Je n’en veux pas aux journalistes, j’en veux bien plus à tous ceux qui les écoutent et qui jacassent ensuite leurs jérémiades aux comptoirs des cafés physiques comme virtuels. Jamais je n’exhorterai l’interdiction de la presse (même si notre société ne s’en porterait que mieux), mais j’exhorte mes contemporains à se détourner de cet opium.
J’en vois d’autres de tout aussi nocifs. Exemple les entreprises comme s’il fallait s’enfermer en bande dans des bureaux pour accomplir de grandes choses. On finit alors par croire qu’il n’y a pas d’autres possibilités, que l’entreprise est d’une nécessité vitale, comme le prochain shoot. Chaque fois que je me retrouve dans des bureaux, j’ai la nausée.
Le salariat nous détruit aussi surement que les informations intempestives émises pas des plumitifs d’ailleurs salariés. Il n’y pas de fumée sans feu. L’industrie et la presse se développèrent main dans la main parce qu’elles poursuivaient le même objectif d’asservissement. Il existe ainsi des drogues assimilables sous différentes formes, qui paraissent sans aucun lien, mais qui dans les cerveaux libèrent les mêmes endorphines.
Religion. Information. Salariat. Même combat. Il s’agit chaque fois de rassurer en nous plongeant dans une église où nous nous sentons moins seul. Je préfère assumer ma solitude, la digérer, la surmonter, pour alors partir de moi-même vers les autres.
Dans cette quête, il y a l’art, il y a la littérature, il y a des gens qui transgressent l’information, qui font œuvre et qui nous transportent. Pourquoi devrais-je me détourner d’eux et de cette pratique, ne serait-ce qu’une seconde, pour consulter les news, pour aller à l’église ou m’enfermer dans un bureau ?
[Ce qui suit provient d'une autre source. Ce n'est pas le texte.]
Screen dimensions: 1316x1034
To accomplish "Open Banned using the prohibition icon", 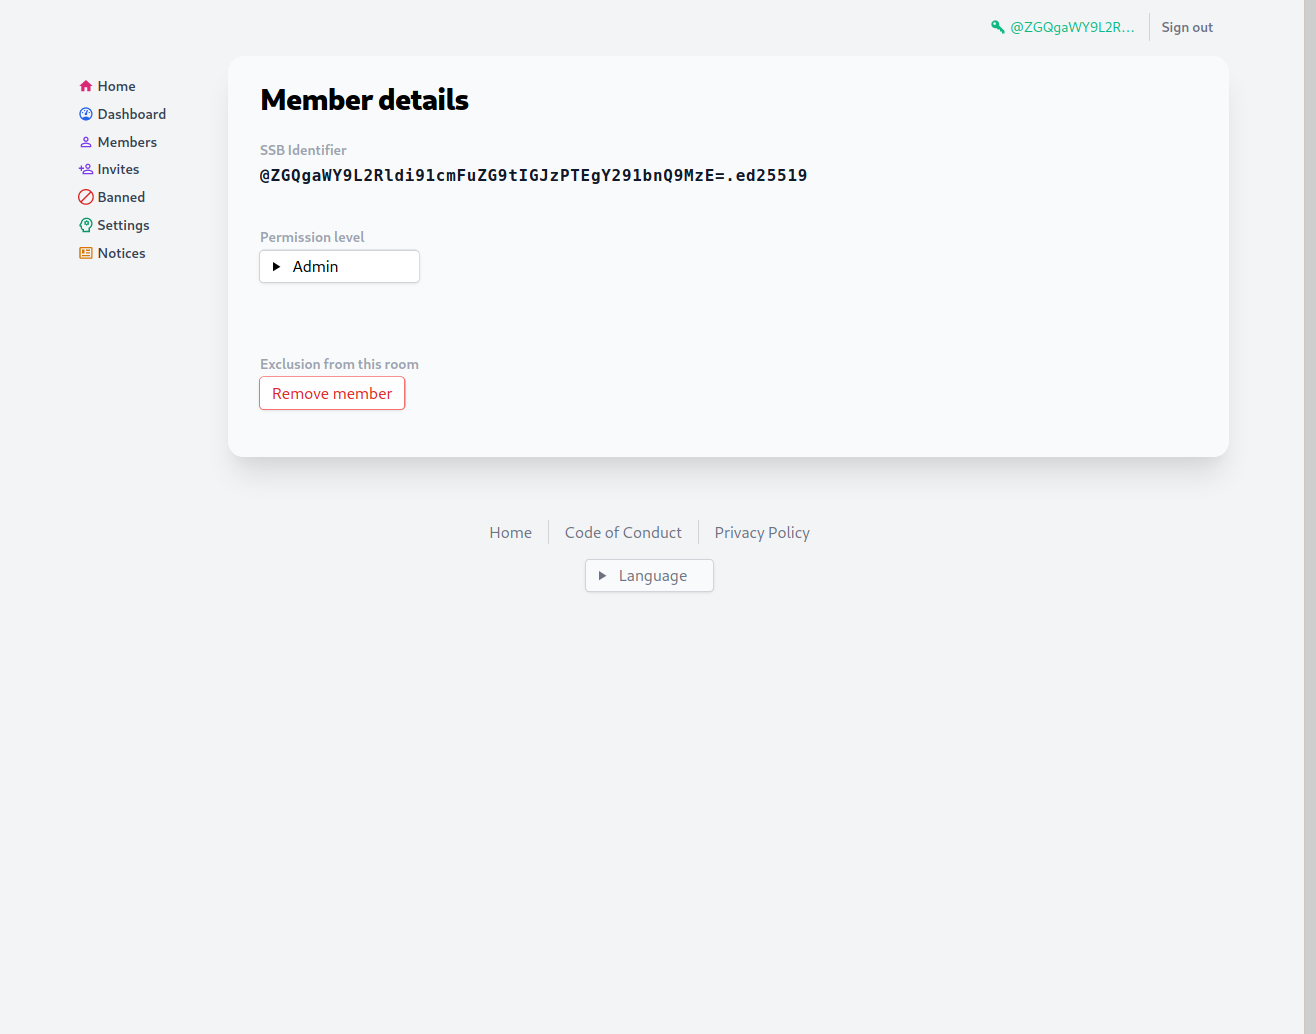I will (85, 197).
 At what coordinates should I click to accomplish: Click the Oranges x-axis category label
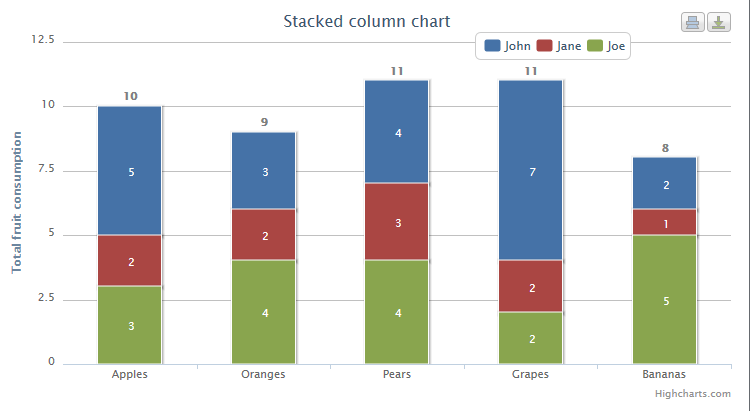click(264, 375)
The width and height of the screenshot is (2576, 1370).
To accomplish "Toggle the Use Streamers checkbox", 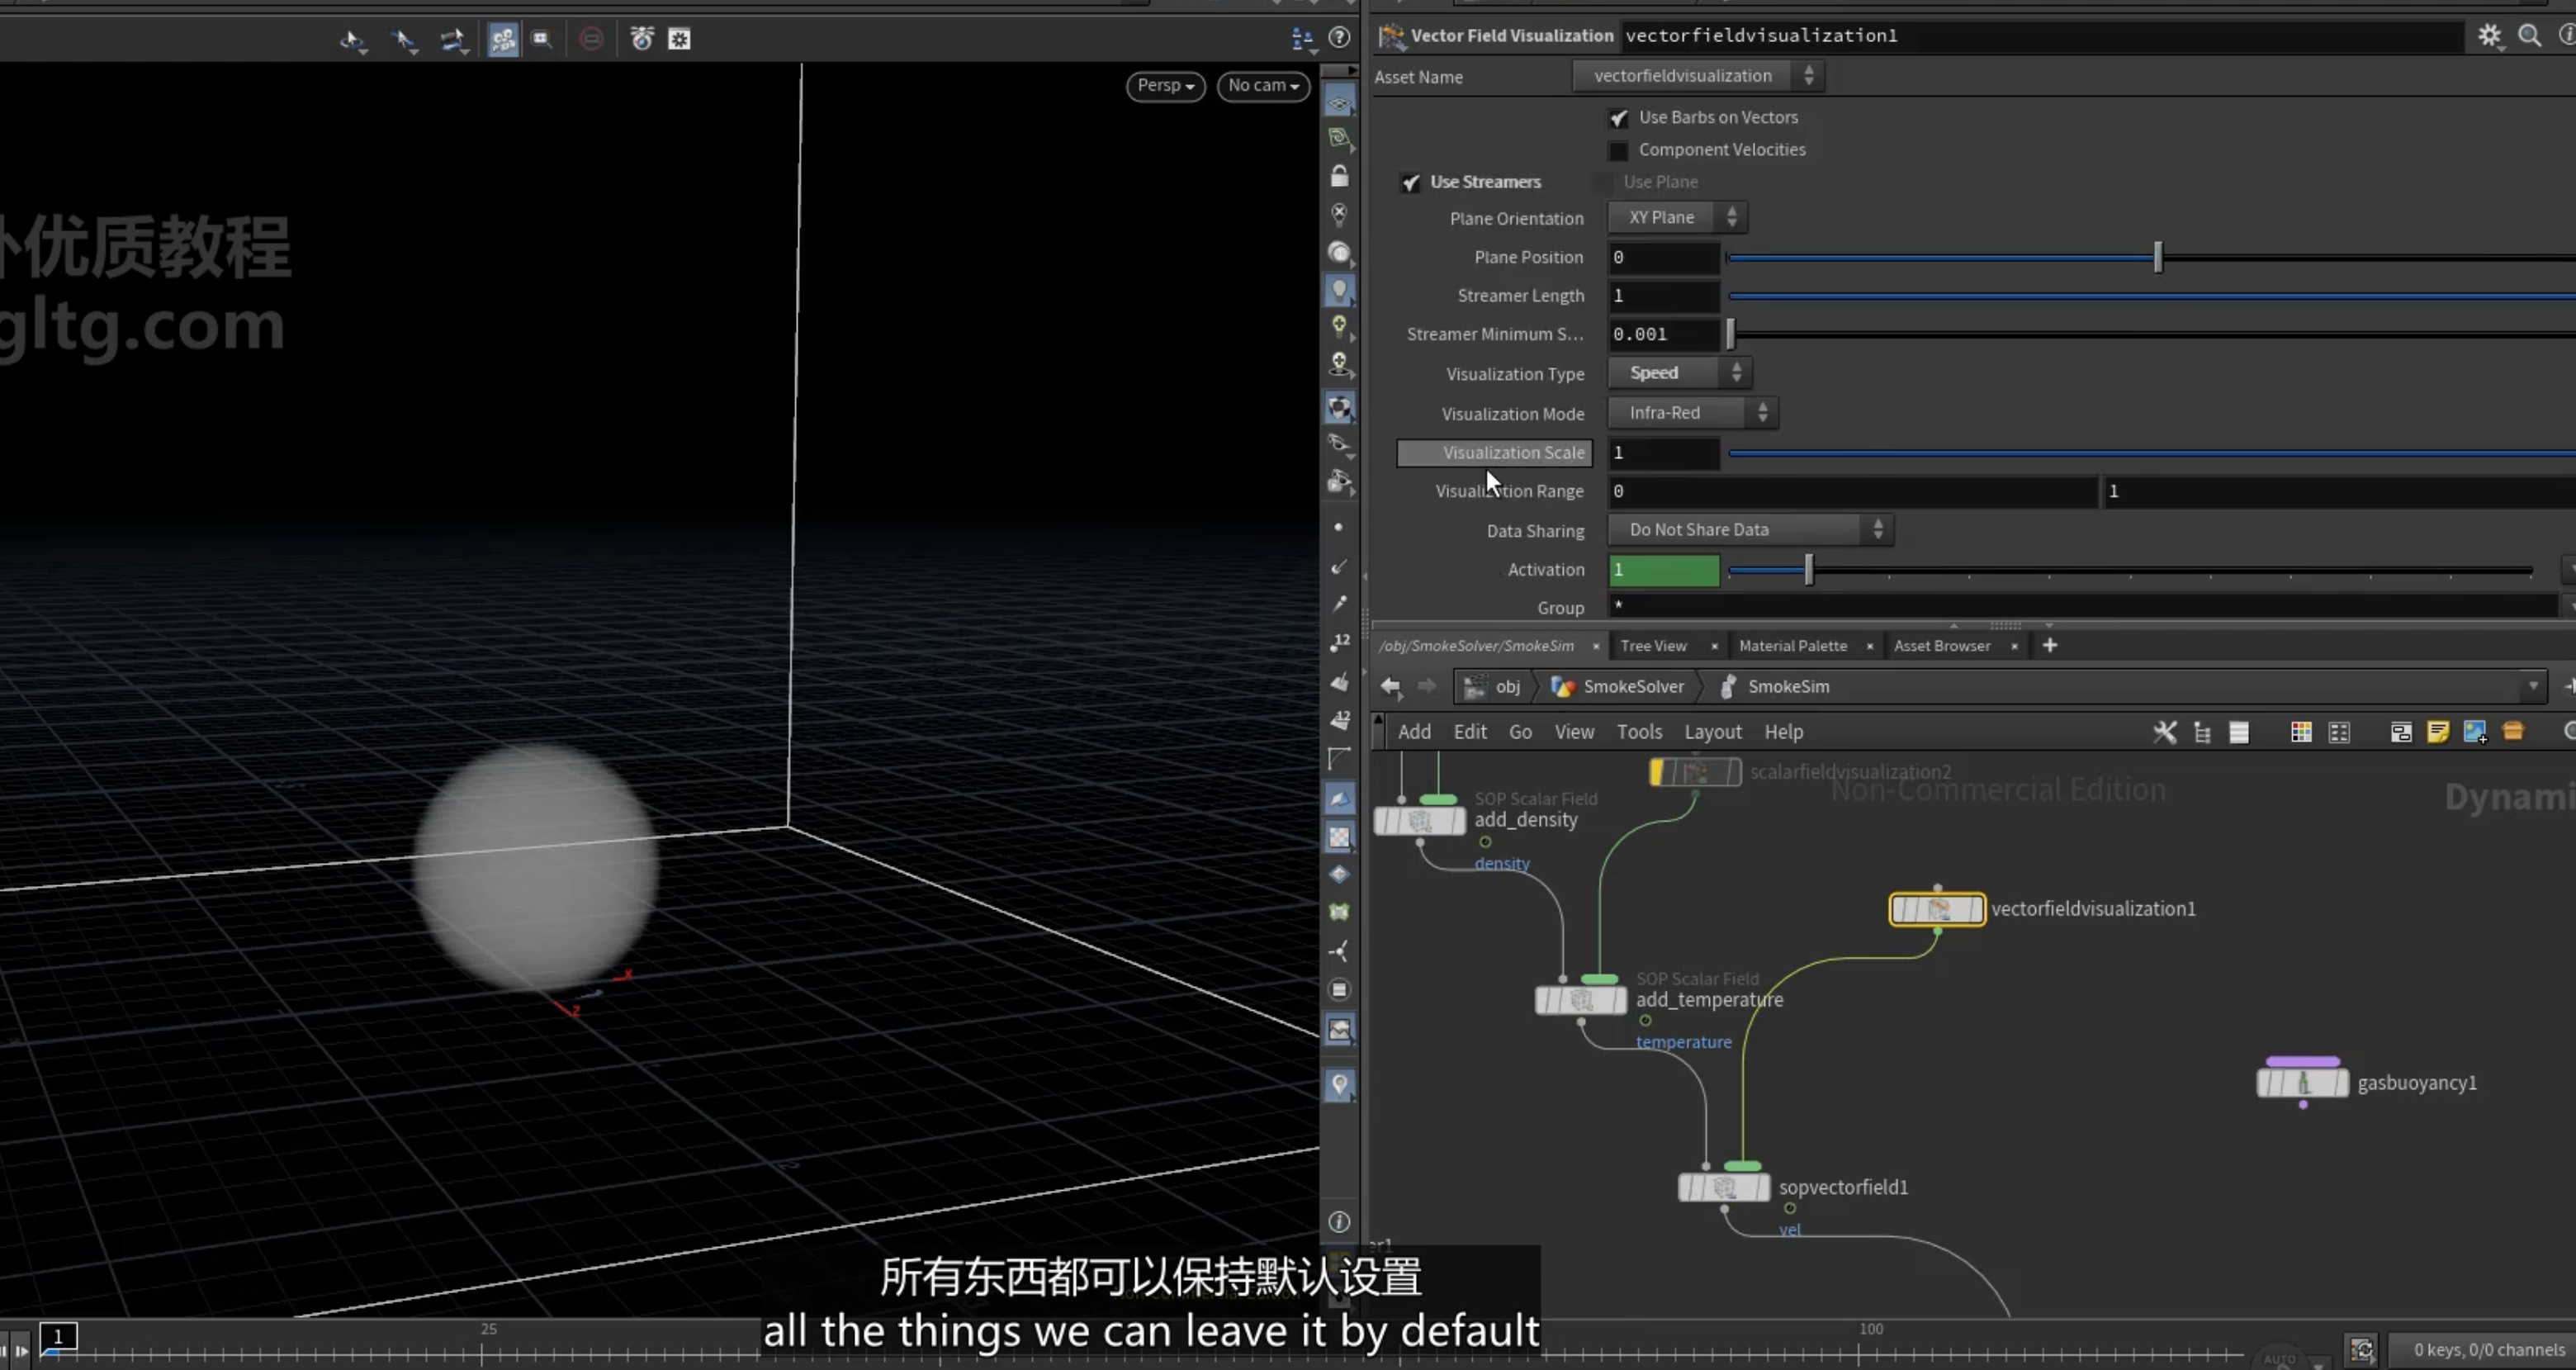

J’ai envie que ma vie soit elle-même une œuvre d’art, à la poursuite de l’embrasement qui survient au moment créateur. J’ai envie de me lier aux autres pour démultiplier mon intelligence et qu’ils démultiplient la leur et que nous nous enchantions mutuellement. Je n’ai jamais éprouvé cette sensation dans une église, dans un journal ou dans une entreprise. Je ne vois pas pourquoi nous devrions consacrer plus de temps que le strict nécessaire à des expériences de moindre intensité.